= Problem statement =
Below are some records. Return exactly the lines from the one with "The width and height of the screenshot is (819, 614)." to the one with "Task: Click the 15,84 % bounce rate value", and nothing else.

**** Records provided

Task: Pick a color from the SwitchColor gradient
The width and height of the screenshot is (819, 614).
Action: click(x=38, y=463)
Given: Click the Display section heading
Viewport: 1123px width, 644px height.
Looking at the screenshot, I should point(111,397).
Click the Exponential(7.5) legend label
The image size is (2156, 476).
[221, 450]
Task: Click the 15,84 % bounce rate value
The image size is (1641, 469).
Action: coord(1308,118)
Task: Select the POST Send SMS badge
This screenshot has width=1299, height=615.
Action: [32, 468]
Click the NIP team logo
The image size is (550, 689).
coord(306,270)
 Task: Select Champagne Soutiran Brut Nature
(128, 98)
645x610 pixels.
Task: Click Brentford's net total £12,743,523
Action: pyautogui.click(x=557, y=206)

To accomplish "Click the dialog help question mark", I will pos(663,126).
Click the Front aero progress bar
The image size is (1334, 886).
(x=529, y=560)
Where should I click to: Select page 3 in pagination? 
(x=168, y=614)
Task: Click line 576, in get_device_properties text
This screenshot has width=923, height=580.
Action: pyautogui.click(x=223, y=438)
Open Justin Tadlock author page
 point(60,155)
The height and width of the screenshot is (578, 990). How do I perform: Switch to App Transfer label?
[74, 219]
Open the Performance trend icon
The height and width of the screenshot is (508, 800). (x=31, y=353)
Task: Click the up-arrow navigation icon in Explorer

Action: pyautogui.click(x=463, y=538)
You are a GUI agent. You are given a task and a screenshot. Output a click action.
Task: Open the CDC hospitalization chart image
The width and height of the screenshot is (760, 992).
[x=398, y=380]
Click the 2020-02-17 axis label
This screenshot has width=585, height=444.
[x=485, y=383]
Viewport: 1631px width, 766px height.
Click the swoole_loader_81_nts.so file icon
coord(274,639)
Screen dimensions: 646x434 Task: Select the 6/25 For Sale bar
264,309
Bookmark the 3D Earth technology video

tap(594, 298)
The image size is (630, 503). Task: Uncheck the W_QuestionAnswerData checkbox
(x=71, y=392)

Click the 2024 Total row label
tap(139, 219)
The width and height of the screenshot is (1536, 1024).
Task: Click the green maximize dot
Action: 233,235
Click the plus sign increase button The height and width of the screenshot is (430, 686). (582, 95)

********

= Response box =
The width and height of the screenshot is (819, 614).
Action: click(x=38, y=463)
Given: Click the Display section heading
Viewport: 1123px width, 644px height.
Looking at the screenshot, I should point(111,397).
Click the Exponential(7.5) legend label
The image size is (2156, 476).
[221, 450]
Task: Click the 15,84 % bounce rate value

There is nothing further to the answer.